Reflections on Humanity, Suffering, and the Struggle for Meaning
Posted 21/12/2014
I feel like I’m running out of words, yet the weight of the world presses upon me. The more I write, the more I feel the echoes of my thoughts fading, becoming insignificant in the grand scheme of things. I’ve spoken often about humanity’s struggles, our environmental crises, and the personal battles I face within myself. But lately, it feels as though nothing I say can capture the magnitude of what is happening both in the world and within me.
There are times when I feel lost, trapped in a limbo—caught between light and darkness, right and wrong, good and evil, happiness and sadness. My emotions, my thoughts, my spirit—everything is perturbed. I feel like I am fighting a battle against myself, struggling to keep my mind from spiraling into compulsive thoughts over matters I have no control over.
I’ve always strived to maintain my spiritual practice, but the noise of the world and the constant exposure to its suffering make that difficult. I sometimes feel the urge to throw my hands up in despair—“Fuck it”, a voice inside me says. There’s only so much one person can do to make a difference. Perhaps the solution is to accept things as they are, with the understanding that they are inevitable. As the saying goes: “Such is, meant to be.”
Yet, even as I try to accept, I still struggle. How can I, as one individual, stand in the face of the immensity of suffering that surrounds me?
I am watching my own life unfold, like an epic story that is slowly grinding to a halt. Seventy years of humanity’s evolution toward an uncertain end, without even the comfort of knowing what the final chapter holds.
And perhaps this is just the process of aging—the realization that the world is hurtling toward something unspeakable, and there’s nothing I can do to stop it. I sometimes wonder if the suffering around me is merely the manifestation of my own projections, the workings of my subconscious mind, or if it is something larger, something collective, that we are all unconsciously contributing to.
Yesterday, I lost my beloved kitten, Yoda. My daughter cried, her tears a raw expression of the pain we all feel when something precious is taken away. I was reminded again of letting go, the lesson that life keeps repeating: nothing lasts forever.
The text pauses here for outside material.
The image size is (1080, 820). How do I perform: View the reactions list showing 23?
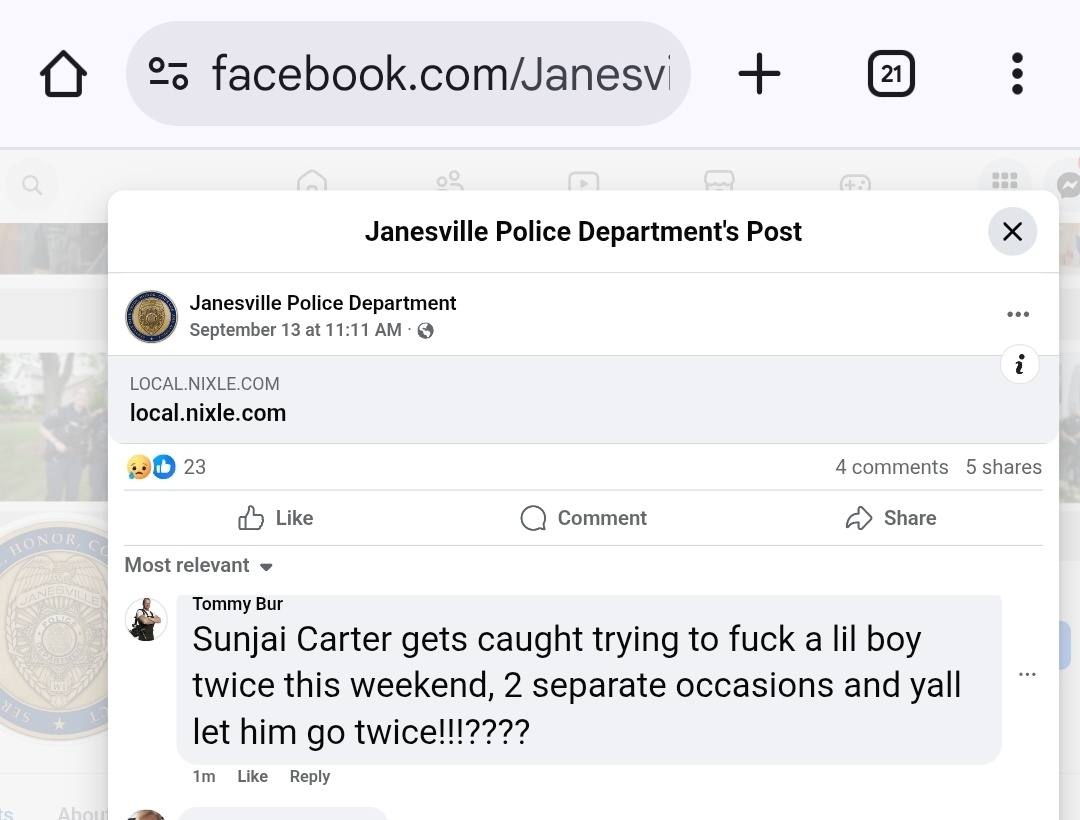click(167, 467)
As I reflect on the global violence spreading through India, Syria, Palestine, and beyond, I can’t help but feel that we are all locked in this dance of ignorance and violence, moving in circles of hate and destruction. The Dark Side of the Moon comes to mind, with its haunting lyrics:
"Us, us, us... and them, them, them... Black, black, black and Blue, blue, blue blur... Who knows who is who... Down, down, down and out..."
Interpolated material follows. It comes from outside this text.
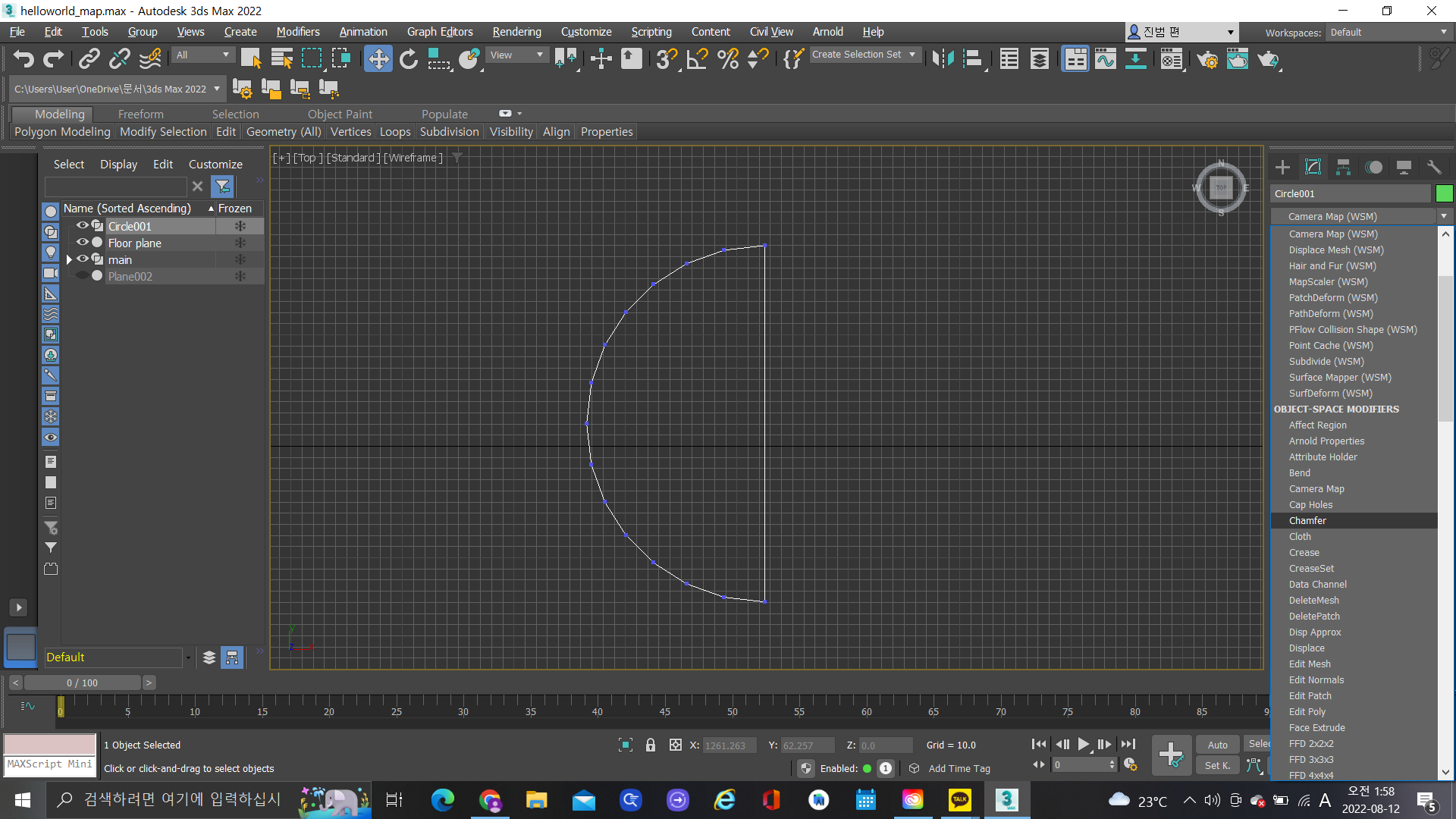Toggle visibility of Floor plane
This screenshot has height=819, width=1456.
(x=82, y=242)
Is this the reality of our existence? Are we trapped in cycles of greed, hate, and delusion? Am I, as an individual, somehow responsible for all the suffering that surrounds me? Could this suffering be a projection of my own mind, a result of my inability to fully understand or detach from the world’s anguish?
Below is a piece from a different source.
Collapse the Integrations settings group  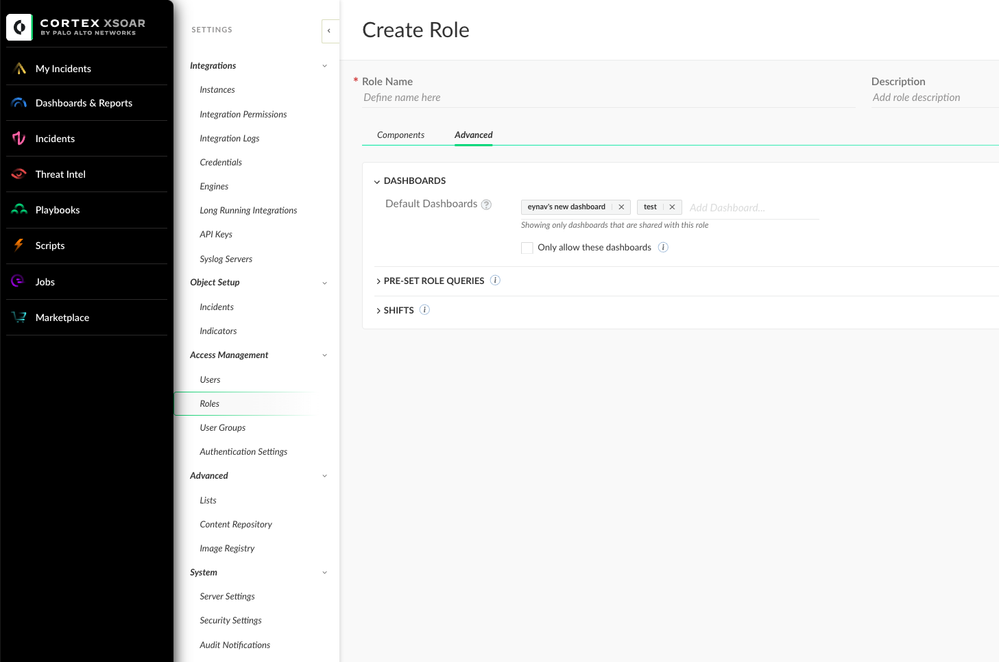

J. Krishnamurti said, “We can’t change the world, but we can change ourselves.” But how do we change when most of humanity is blind to what’s happening? We live in a time when the survival of the fittest is no longer the driving force; now, we are gripped by the cycle of killing for the sake of power, for the sake of dominance.
I fear for my children and their future. How do I find peace in the face of such uncertainty? The future seems bleak, overshadowed by political manipulation and environmental collapse. Yet, in moments of quiet, I remind myself that change begins with me. Acceptance. Detachment. A shift in consciousness.